Er ging um die Seite des Hauses und versuchte die hintere Tür der angrenzenden Garage. Offen. Er ging durch die Garage, vorbei an Regalen mit Farbe und Dünger, und versuchte sein Glück an der Verbindungstür zum Haus. Abgeschlossen. Er ging wieder hinaus. Über der Garage befand sich ein Flurfenster, klein, aber doch groß genug, um durchzukommen. Er kehrte in die Garage zurück, holte eine Leiter heraus und lehnte sie gegen die Wand. Tyler kletterte hinauf, stieg aufs Garagendach, versuchte das Fenster. Unverriegelt. Er drückte es auf, atmete tief ein und sprang, packte den Sims und zog sich mit Schwung auf die Ellbogen hinauf. Er tastete mit den Turnschuhen über den Stein, zog sich hoch und rüber, stützte sich mit den Händen auf der inneren Fensterbank ab, schob sich zappelnd durch den offenen Spalt und fiel wie ein neugeborenes Fohlen innen auf den Boden.
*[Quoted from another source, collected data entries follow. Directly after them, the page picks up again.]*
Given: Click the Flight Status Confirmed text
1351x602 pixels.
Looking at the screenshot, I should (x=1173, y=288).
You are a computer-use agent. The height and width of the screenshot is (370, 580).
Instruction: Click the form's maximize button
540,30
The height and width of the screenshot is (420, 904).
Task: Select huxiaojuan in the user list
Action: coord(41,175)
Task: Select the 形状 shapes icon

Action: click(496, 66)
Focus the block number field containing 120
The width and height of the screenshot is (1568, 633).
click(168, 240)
Er kauerte eine ganze Minute dort, lauschte auf seinen Atem und sonst nichts.

Er war drin.

8

Er wanderte von Zimmer zu Zimmer, um ein Gefühl für das Haus zu bekommen. Dieses Zuhause befand sich im Winterschlaf, war nicht leer, wurde aber auch nicht täglich genutzt. In sämtlichen Schlafzimmern war alles ordentlich in Schubladen und Schränke geräumt, auf den Nachttischen weder Bücher noch Gläser mit Wasser, auf dem Boden des Zimmers eines männlichen Jugendlichen keine achtlos fallen gelassenen Kleidungsstücke, über allem eine feine Staubschicht. Neutrale Tagesdecken auf Betten, in denen nicht geschlafen worden war, geschmackvolle Lampen und viel dunkles Holz. Aber es gab auch Lebenszeichen – ein Bücherregal voll Harry Potter, Kram von den eigenen Abenteuern eines Jungen, ein junger James Bond.
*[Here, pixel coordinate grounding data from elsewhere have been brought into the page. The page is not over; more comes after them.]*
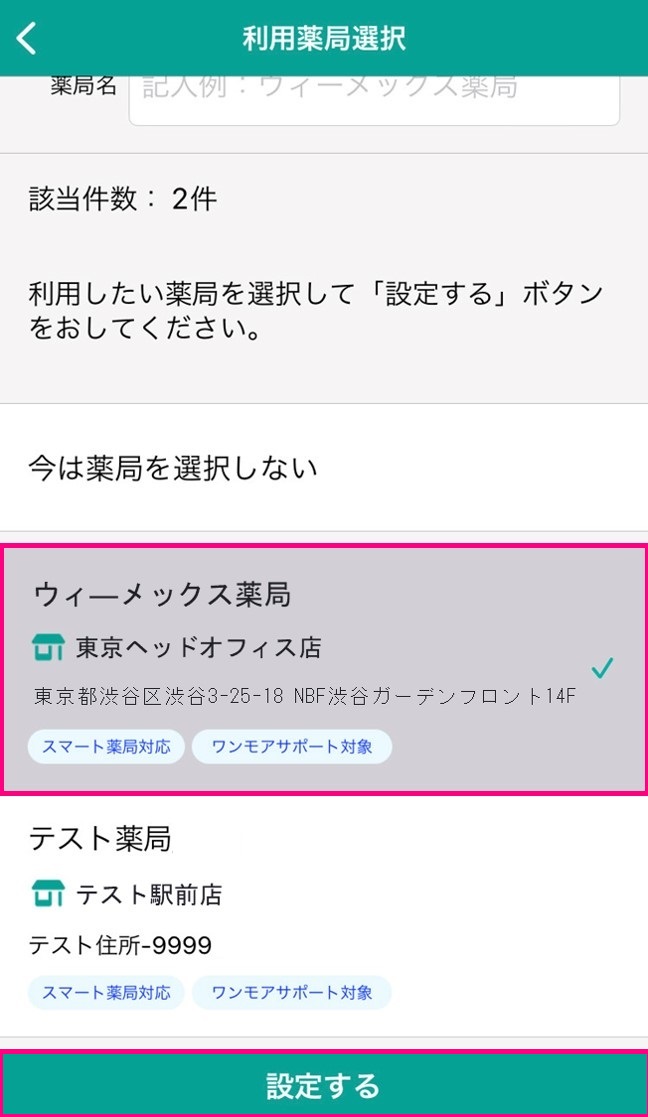This screenshot has width=648, height=1117.
Task: Click スマート薬局対応 badge under テスト薬局
Action: (106, 993)
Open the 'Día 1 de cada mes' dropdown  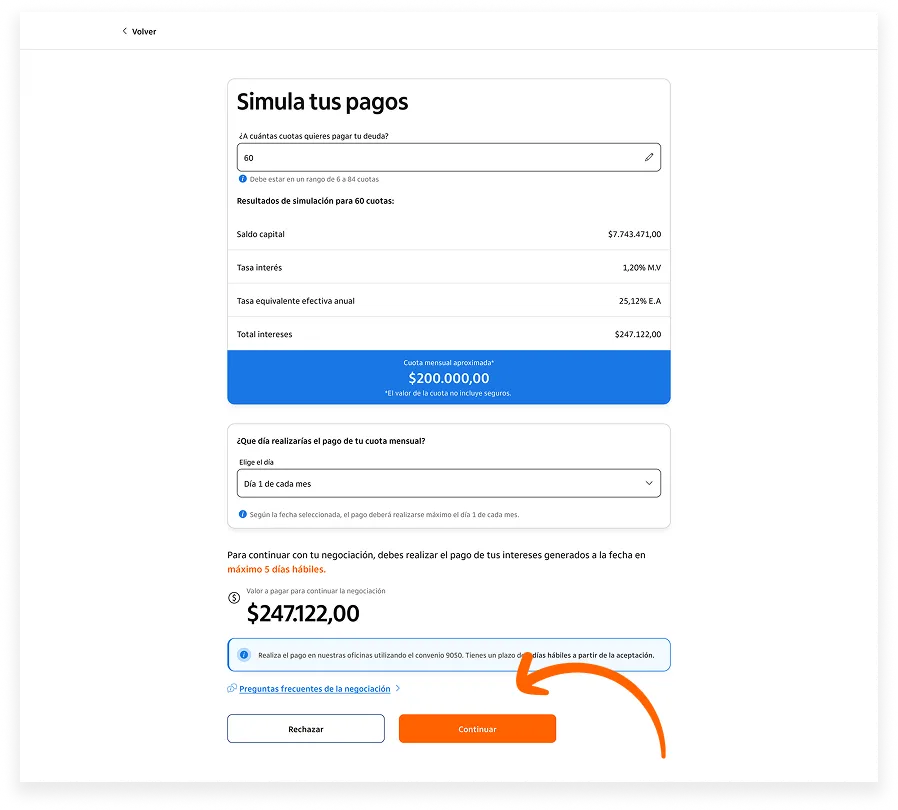coord(448,484)
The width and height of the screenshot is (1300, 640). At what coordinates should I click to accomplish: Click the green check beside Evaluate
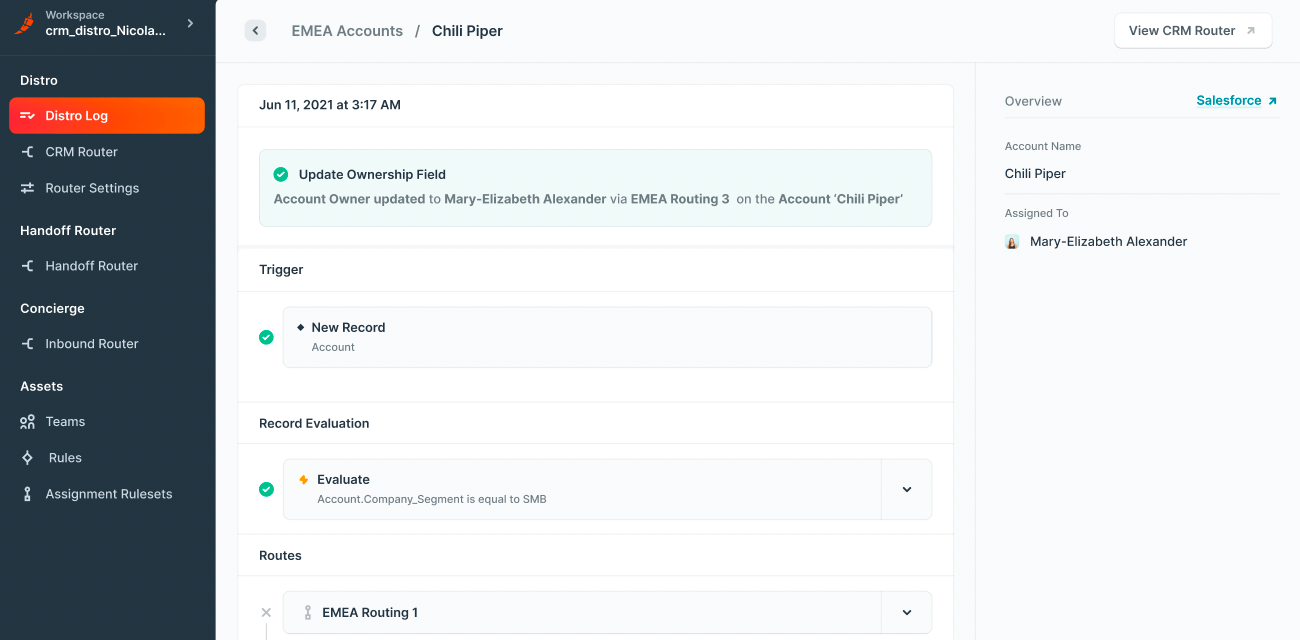point(266,489)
Im Elternschlafzimmer nicht anders. Es war schon eine ganze Weile nicht mehr benutzt worden, aber im Schrank hingen Kleider, auf den Regalböden eines Schranks eine ganze Kollektion Stöckelschuhe. Im Bad standen einige Flaschen auf dem Badewannenrand, aber es gab keine Seifenkleckse, keine feuchten Handtücher, die Kacheln vollkommen trocken. Fast war es wie ein Musterhaus, hier und da ein paar wenige persönliche Dinge, platziert, um dem Haus so etwas wie Charakter zu geben. Oder wie eine Airbnb-Wohnung, in der während der Festivalsaison eine reiche Familie wohnte, die überteuerte Theater- und Comedyvorstellungen besuchte.
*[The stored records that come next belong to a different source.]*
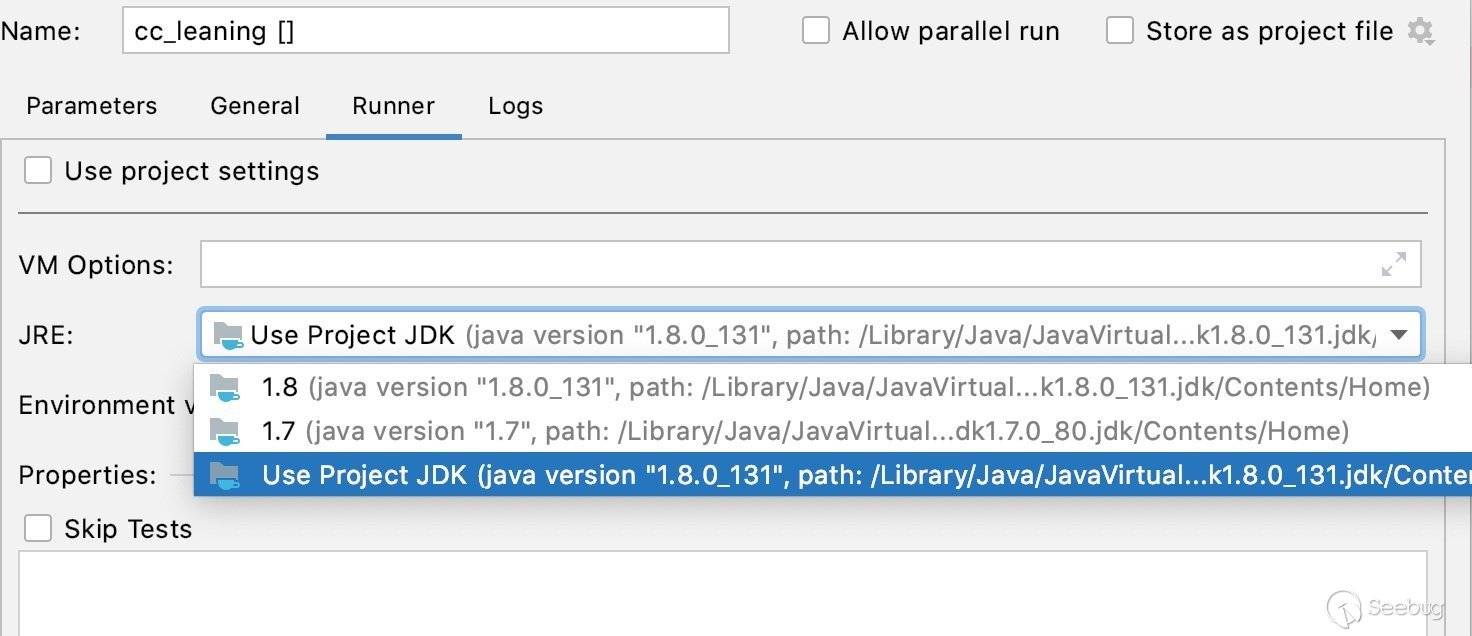This screenshot has height=636, width=1472.
Task: Check Store as project file
Action: [1120, 31]
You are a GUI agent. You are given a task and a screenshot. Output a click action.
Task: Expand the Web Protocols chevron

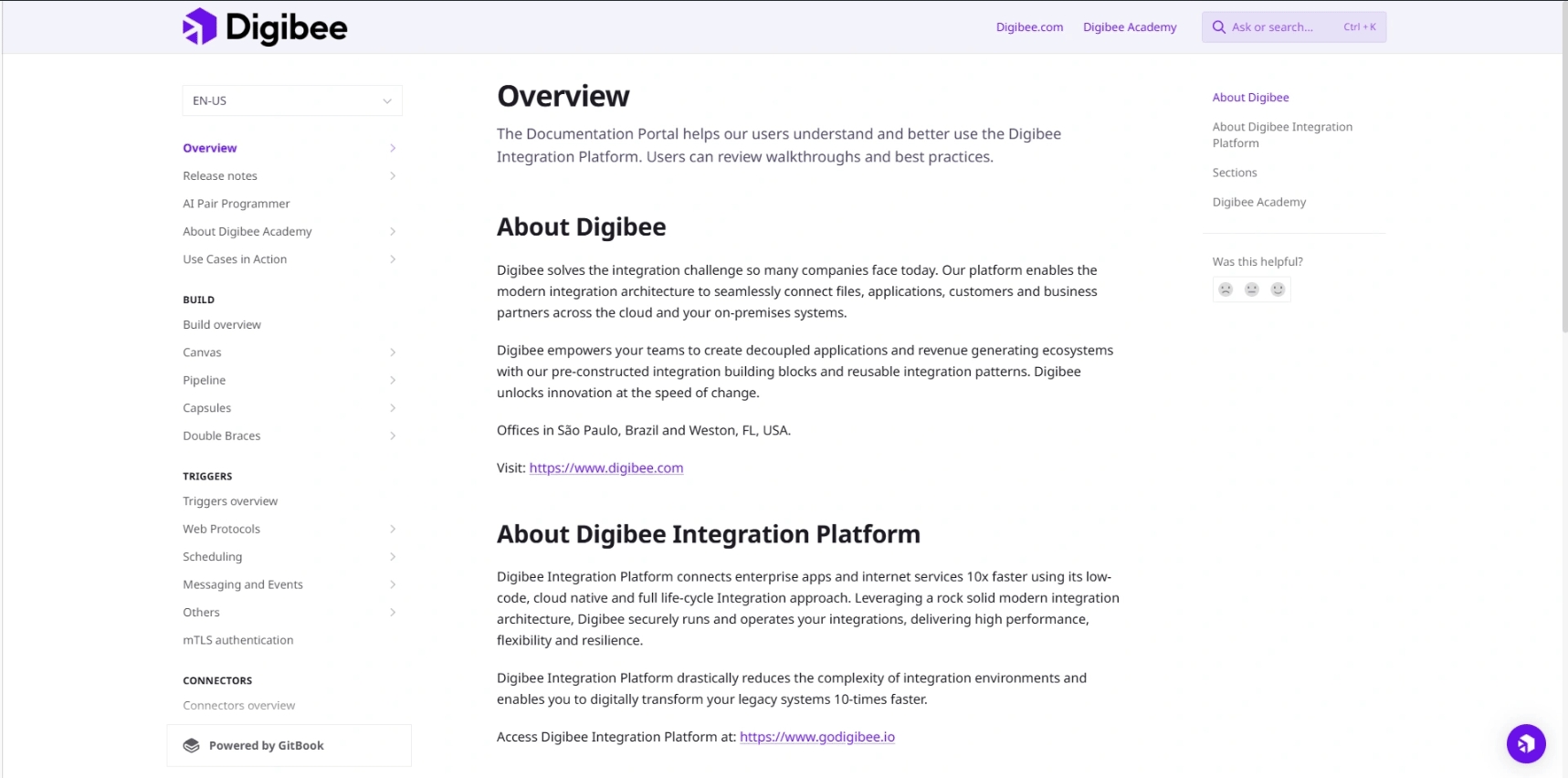point(393,530)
Die Mansardenzimmer genauso. Kleine eiserne Kaminöfen, Wollmäuse unter den Betten, der Blick aus den höheren Fenstern hinaus auf den Garten. Durch das Laub sah er einen Kastenwagen der British Telecom, Arbeiter standen um ein Loch in der Straße. Er schaute einen Moment zu, dann ging er zwei Treppen nach unten, ließ dabei die Hand über das Geländer streichen, verschwendete keinen Gedanken an Fingerabdrücke. Kein Mensch suchte nach Fingerabdrücken, wenn man nicht mal wusste, dass überhaupt eingebrochen worden war.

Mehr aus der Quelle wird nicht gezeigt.